Testo selezionato »
_ _ _
Sentenza Sentenza Cassazione Civile n. 21790 del 07/09/2018

Cassazione civile sez. trib., 07/09/2018, (ud. 18/07/2017, dep. 07/09/2018), n.21790

LA CORTE SUPREMA DI CASSAZIONE

SEZIONE TRIBUTARIA

Composta dagli Ill.mi Sigg.ri Magistrati:

Dott. PETITTI Stefano – Presidente –

Dott. GRECO Antonio – rel. Consigliere –

Dott. LOCATELLI Giuseppe – Consigliere –

Dott. CARBONE Enrico – Consigliere –

Dott. LA TORRE Maria Enza – Consigliere –

ha pronunciato la seguente:

ORDINANZA

sul ricorso 30250-2011 proposto da:

A.V., elettivamente domiciliato in ROMA LUNGOTEVERE DEI

MELLINI 17, presso lo studio dell’avvocato ORESTE CANTILLO, che lo

rappresenta e difende unitamente all’avvocato GUGLIELMO CANTILLO;

– ricorrente –

contro

AGENZIA DELLE ENTRATE, in persona del Direttore pro tempore,

elettivamente domiciliata in ROMA VIA DEI PORTOGHESI 12, presso

L’AVVOCATURA GENERALE DELLO STATO, che la rappresenta e difende;

– controricorrente –

avverso la sentenza n. 34/2011 della COMM.TRIB.REG.SEZ.DIST. di

SALERNO, depositata il 25/01/2011;

udita la relazione della causa svolta nella camera di consiglio del

18/07/2017 dal Consigliere Dott. ANTONIO GRECO.
_ _ _
Righe fornite »
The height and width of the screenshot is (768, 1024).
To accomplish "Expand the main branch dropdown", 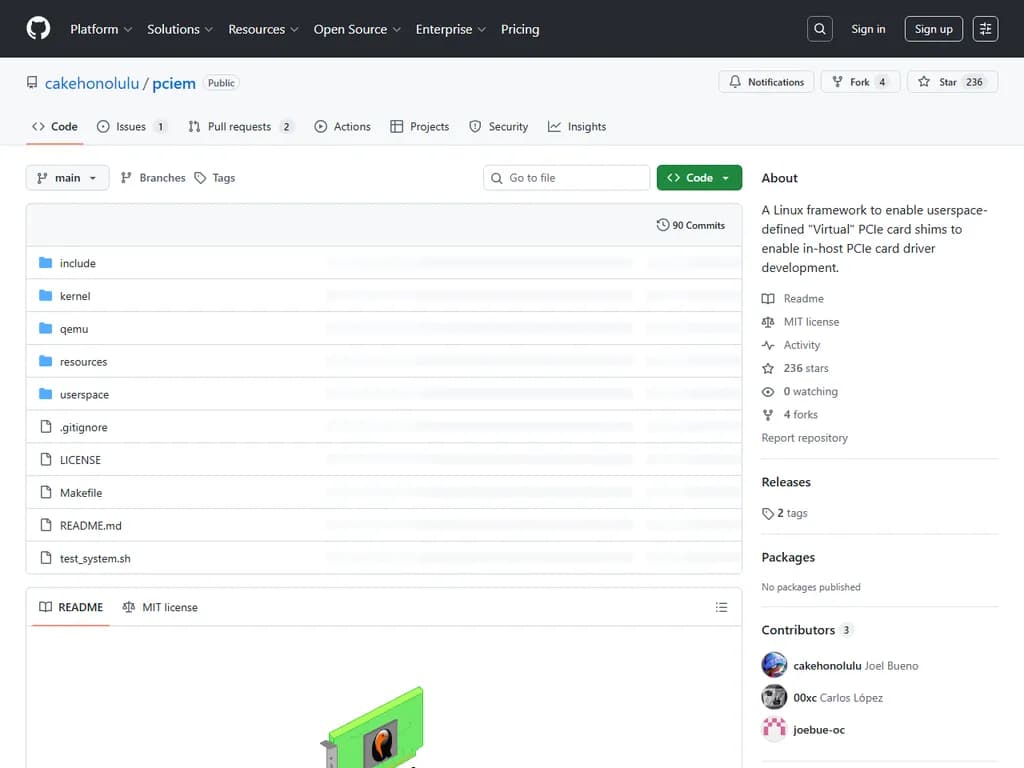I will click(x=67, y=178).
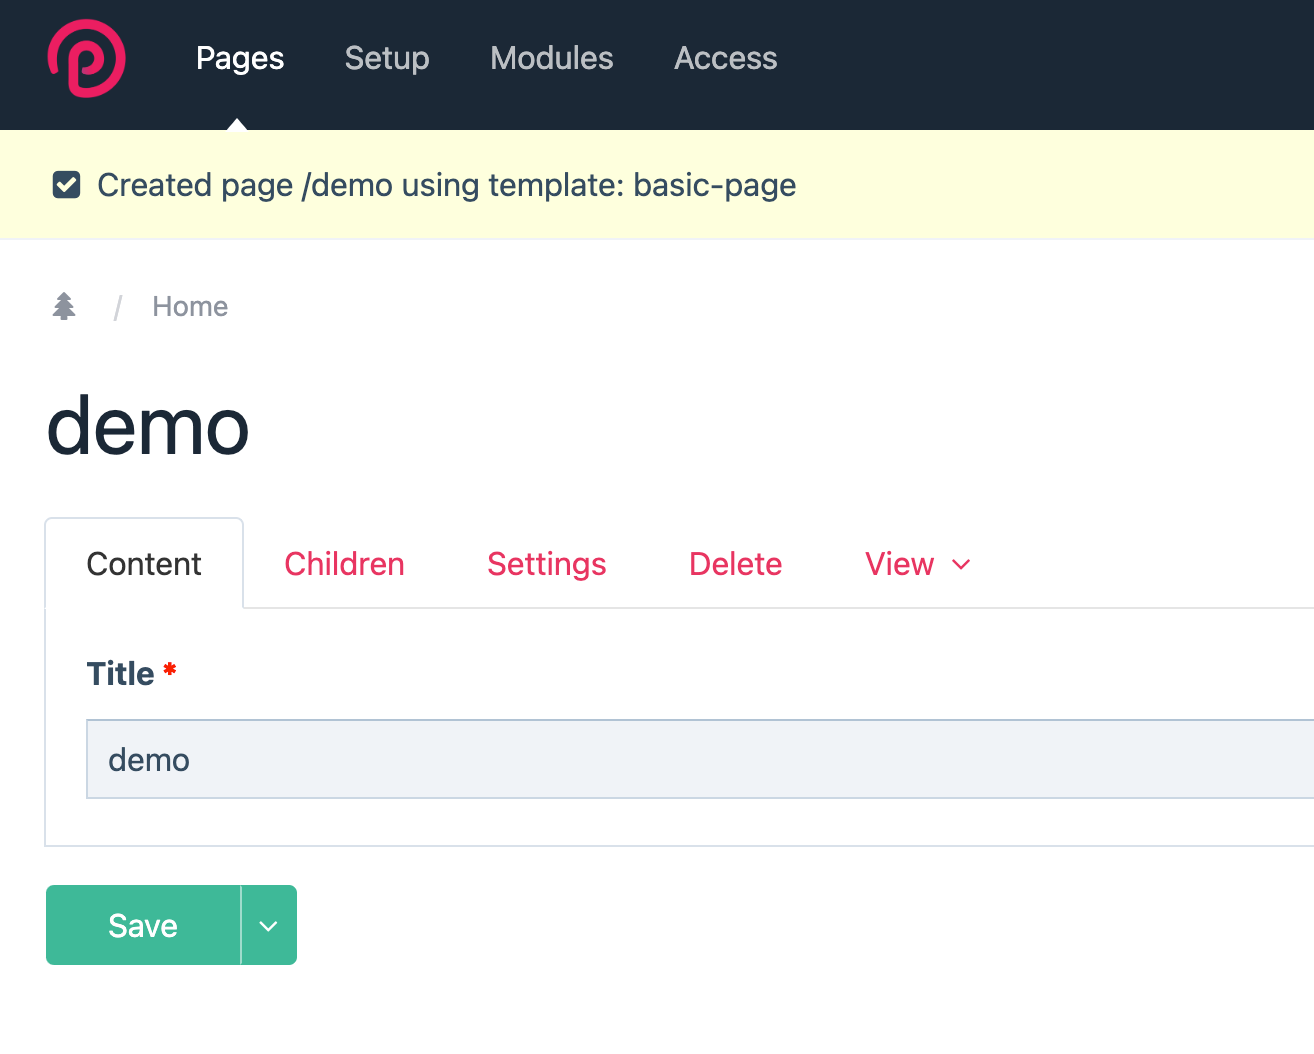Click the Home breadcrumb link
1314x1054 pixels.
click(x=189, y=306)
_ _ _
Compiti da svolgere »
1. Trasforma in un elenco il capoverso dell'ordinanza della Cassazione che comincia con «A.V., elettivamente domiciliato», mantenendone i dati essenziali.
2. Completa la parte successiva dell'ordinanza della Cassazione, riprendendo subito dopo l'ultima frase riportata.
Le righe non hanno alcun legame con l'ordinanza della Cassazione.

Risultati attesi »
1.
- Ricorrente: A.V.
- Domicilio eletto: Roma, Lungotevere dei Mellini 17, presso lo studio dell'avvocato Oreste Cantillo
- Difensori: avvocati Oreste Cantillo e Guglielmo Cantillo

2.
Fatto

FATTI DI CAUSA

A.V. propone ricorso per cassazione, con due motivi, nei confronti della sentenza della Commissione tributaria regionale della Campania che, rigettandone l’appello, nel giudizio promosso con l’impugnazione dell’avviso di accertamento parziale, notificatogli l’8 ottobre 2008, con il quale gli veniva contestata, per il periodo d’imposta 2000, l’omessa dichiarazione della quota pari al 25% del maggior reddito di partecipazione alla sas Ecam, ha confermato il fondamento della pretesa, dichiarando applicabile al detto atto impositivo il raddoppio dei termini di decadenza per l’accertamento – “relativamente al periodo d’imposta in cui è stata commessa la violazione” -, raddoppio previsto dal D.P.R. n. 600 del 1973, art. 43, comma 3, “in caso di violazione che comporta obbligo di denuncia ai sensi dell’art. 331 c.p.p. per uno dei reati previsti dal D.Lgs. 10 marzo 2000, n. 74”.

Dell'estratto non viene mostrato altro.